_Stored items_
=== Section Start ===
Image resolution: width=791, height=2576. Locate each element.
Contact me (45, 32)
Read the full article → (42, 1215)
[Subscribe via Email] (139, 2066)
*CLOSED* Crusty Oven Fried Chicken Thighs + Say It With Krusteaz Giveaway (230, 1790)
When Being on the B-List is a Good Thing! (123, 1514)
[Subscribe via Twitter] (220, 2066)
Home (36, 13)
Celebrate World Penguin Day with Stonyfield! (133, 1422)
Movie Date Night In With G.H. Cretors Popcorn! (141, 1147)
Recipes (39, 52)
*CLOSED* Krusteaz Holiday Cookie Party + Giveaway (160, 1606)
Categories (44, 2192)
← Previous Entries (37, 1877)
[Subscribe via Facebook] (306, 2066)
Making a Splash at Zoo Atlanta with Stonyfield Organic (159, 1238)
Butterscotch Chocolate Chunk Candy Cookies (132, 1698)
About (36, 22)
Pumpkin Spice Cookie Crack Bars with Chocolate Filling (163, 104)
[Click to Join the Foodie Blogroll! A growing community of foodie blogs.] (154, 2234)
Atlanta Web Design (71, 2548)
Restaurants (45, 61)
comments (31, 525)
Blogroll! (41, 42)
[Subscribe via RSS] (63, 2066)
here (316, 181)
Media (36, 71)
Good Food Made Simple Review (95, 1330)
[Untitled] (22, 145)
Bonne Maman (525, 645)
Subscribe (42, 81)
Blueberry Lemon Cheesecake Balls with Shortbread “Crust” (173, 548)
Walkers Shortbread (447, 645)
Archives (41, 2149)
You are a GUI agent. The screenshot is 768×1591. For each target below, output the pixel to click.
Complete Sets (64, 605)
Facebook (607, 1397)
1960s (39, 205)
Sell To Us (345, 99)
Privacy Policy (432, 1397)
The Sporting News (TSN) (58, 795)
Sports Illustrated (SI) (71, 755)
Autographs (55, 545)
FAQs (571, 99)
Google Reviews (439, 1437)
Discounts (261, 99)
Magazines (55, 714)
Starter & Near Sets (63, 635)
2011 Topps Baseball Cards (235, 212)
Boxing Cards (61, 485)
=== Section End ===
_Directions for this task_
Copy every line of the data above in which the string "CLOSED" appears.

_Answer to this exercise_
*CLOSED* Crusty Oven Fried Chicken Thighs + Say It With Krusteaz Giveaway (230, 1790)
*CLOSED* Krusteaz Holiday Cookie Party + Giveaway (160, 1606)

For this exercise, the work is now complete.